The Indiana Chamber of Commerce is cautioning that the recent tariff hikes on Chinese goods could lead to devastating effects for the Hoosier businesses.

“We are hearing from a variety of members – from all kinds of manufacturers to agricultural companies – that this latest tariff war with China could have serious business implications for them and even throw some into a fight for survival,” Indiana Chamber President Kevin Brinegar said Thursday.

The Trump administration has increased an existing 10 percent tax, enacted last year on many imports, to 25 percent. China has said it will retaliate with its own similar tax increase on $60 billion in U.S. goods.

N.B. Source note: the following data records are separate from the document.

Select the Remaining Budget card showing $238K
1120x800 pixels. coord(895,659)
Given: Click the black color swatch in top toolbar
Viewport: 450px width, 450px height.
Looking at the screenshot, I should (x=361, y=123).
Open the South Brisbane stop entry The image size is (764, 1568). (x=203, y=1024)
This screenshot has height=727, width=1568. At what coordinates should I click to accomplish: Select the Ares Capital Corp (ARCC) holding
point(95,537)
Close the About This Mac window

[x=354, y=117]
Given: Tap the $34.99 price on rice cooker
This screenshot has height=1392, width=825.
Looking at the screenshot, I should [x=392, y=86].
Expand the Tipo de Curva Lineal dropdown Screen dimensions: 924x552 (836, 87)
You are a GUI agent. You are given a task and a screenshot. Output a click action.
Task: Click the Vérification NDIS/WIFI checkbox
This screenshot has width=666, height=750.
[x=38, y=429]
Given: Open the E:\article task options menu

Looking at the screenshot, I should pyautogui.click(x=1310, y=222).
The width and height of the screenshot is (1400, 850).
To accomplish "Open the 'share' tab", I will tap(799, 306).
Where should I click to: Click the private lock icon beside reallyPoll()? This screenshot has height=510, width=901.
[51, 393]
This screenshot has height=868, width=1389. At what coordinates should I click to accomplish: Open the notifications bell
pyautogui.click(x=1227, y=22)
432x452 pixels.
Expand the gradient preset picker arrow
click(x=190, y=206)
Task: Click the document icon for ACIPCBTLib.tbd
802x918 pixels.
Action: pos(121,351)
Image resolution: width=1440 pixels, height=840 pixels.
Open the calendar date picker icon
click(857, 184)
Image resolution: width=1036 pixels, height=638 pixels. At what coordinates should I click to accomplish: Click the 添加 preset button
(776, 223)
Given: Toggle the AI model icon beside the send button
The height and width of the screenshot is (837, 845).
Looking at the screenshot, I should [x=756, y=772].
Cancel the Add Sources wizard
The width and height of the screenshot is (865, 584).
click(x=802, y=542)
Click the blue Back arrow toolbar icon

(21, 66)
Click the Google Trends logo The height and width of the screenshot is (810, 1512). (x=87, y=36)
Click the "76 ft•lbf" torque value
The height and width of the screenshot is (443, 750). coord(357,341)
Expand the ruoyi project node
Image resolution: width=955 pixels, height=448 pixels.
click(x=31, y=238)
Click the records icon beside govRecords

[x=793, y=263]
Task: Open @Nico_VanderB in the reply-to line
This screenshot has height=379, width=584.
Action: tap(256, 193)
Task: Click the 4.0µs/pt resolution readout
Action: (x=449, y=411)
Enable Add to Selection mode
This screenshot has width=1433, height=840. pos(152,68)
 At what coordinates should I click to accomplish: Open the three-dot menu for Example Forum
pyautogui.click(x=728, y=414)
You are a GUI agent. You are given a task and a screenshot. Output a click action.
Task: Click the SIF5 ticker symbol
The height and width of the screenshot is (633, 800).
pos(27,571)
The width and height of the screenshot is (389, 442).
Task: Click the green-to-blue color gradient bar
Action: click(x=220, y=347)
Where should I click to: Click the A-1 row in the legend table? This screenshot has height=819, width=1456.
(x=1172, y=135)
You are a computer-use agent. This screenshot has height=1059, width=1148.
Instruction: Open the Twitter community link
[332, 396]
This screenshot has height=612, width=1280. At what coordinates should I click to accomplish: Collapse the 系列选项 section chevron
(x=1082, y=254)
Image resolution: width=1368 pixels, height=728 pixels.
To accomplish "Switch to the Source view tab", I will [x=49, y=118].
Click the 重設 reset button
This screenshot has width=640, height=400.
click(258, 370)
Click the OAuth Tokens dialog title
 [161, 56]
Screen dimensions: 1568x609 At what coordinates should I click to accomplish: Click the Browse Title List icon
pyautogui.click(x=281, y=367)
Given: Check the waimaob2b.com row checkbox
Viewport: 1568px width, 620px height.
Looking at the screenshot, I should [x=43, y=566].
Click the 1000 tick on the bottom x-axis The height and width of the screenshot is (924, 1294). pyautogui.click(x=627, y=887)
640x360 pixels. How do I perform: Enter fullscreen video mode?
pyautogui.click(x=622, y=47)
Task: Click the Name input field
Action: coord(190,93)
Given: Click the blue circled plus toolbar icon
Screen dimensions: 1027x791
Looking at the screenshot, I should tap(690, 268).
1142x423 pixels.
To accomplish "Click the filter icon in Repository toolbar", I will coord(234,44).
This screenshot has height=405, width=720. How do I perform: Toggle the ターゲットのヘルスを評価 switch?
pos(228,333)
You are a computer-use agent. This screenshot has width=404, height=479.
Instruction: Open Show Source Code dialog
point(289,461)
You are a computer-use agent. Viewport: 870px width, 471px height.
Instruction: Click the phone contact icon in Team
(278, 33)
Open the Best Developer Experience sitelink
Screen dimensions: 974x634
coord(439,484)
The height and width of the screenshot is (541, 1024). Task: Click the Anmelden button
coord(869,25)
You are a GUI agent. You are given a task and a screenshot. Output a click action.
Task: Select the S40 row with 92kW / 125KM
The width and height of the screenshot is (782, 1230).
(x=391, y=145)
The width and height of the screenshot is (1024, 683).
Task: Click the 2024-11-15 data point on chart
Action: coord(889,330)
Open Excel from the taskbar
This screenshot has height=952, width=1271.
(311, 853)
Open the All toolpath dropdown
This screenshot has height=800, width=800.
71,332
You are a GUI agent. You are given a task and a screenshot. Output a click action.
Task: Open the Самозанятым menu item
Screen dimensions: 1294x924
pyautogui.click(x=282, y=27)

“This is such a big, big deal for Indiana, which annually exports $1.1 billion of goods to China,” Brinegar said.

Among the top U.S. exports to China are gear boxes for vehicles, accounting for $94 million in exports, and medical products like needles and catheters, at $57 million in exports, Brinegar said.

The state chamber, Brinegar said, agrees with a U.S. goal to obtain fair trade relations with China, “but our members are concerned that this isn’t necessarily the right way to go about that. Effectively, the [Trump] administration is effectively gambling with other people’s money, i.e., their money,” he said of Indiana business.

“While the argument is this will be short-term pain for long-term gain, there is concern that this could be long-term gain for little or no gain,” Brinegar said.

How the increased tariff will directly impact the Wabash Valley is uncertain.

“We have not been able to get information on how the tariffs might effect us,” said Brad Stewart, vice president of marketing at North American Latex in Sullivan. The company makes medical grade latex for products such stethoscope tubes, ostomy collectors, urinary bags and air inflation bladders.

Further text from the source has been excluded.